| EXERCISE DESCRIPTION |
Rewrite all of the records below, swapping "Debugger" for "Profiler" and leaving everything else unchanged.

━━━━━━━━━━

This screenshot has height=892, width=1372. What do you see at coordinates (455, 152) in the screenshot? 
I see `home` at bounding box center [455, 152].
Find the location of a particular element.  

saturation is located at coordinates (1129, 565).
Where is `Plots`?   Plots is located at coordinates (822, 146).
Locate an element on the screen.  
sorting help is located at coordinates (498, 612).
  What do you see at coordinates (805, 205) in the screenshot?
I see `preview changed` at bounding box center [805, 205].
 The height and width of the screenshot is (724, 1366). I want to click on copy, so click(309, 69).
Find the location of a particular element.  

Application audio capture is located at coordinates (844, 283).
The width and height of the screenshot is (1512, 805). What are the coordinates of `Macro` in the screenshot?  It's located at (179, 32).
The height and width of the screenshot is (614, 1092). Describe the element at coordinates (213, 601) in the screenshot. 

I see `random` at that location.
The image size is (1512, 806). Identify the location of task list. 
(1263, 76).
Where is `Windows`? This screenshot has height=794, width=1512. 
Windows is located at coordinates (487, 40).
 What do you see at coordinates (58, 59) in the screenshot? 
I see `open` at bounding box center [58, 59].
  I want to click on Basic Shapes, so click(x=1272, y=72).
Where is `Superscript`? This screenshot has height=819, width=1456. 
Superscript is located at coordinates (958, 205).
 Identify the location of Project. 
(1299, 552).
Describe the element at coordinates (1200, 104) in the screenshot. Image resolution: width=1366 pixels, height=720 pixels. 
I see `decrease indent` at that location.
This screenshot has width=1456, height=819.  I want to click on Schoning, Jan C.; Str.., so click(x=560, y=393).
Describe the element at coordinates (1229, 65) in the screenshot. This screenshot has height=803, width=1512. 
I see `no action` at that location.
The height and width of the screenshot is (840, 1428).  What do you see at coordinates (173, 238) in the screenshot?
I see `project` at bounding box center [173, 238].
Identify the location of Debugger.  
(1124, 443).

━━━━━━━━━━

| PROBLEM SOLUTION |
This screenshot has height=892, width=1372. What do you see at coordinates (455, 152) in the screenshot? 
I see `home` at bounding box center [455, 152].
Find the location of a particular element.  

saturation is located at coordinates (1129, 565).
Where is `Plots`?   Plots is located at coordinates (822, 146).
Locate an element on the screen.  
sorting help is located at coordinates (498, 612).
  What do you see at coordinates (805, 205) in the screenshot?
I see `preview changed` at bounding box center [805, 205].
 The height and width of the screenshot is (724, 1366). I want to click on copy, so click(309, 69).
Find the location of a particular element.  

Application audio capture is located at coordinates (844, 283).
The width and height of the screenshot is (1512, 805). What are the coordinates of `Macro` in the screenshot?  It's located at (179, 32).
The height and width of the screenshot is (614, 1092). Describe the element at coordinates (213, 601) in the screenshot. 

I see `random` at that location.
The image size is (1512, 806). Identify the location of task list. 
(1263, 76).
Where is `Windows`? This screenshot has height=794, width=1512. 
Windows is located at coordinates (487, 40).
 What do you see at coordinates (58, 59) in the screenshot? 
I see `open` at bounding box center [58, 59].
  I want to click on Basic Shapes, so click(x=1272, y=72).
Where is `Superscript`? This screenshot has height=819, width=1456. 
Superscript is located at coordinates (958, 205).
 Identify the location of Project. 
(1299, 552).
Describe the element at coordinates (1200, 104) in the screenshot. Image resolution: width=1366 pixels, height=720 pixels. 
I see `decrease indent` at that location.
This screenshot has width=1456, height=819.  I want to click on Schoning, Jan C.; Str.., so click(x=560, y=393).
Describe the element at coordinates (1229, 65) in the screenshot. This screenshot has height=803, width=1512. 
I see `no action` at that location.
The height and width of the screenshot is (840, 1428).  What do you see at coordinates (173, 238) in the screenshot?
I see `project` at bounding box center [173, 238].
Identify the location of Profiler.  
(1124, 443).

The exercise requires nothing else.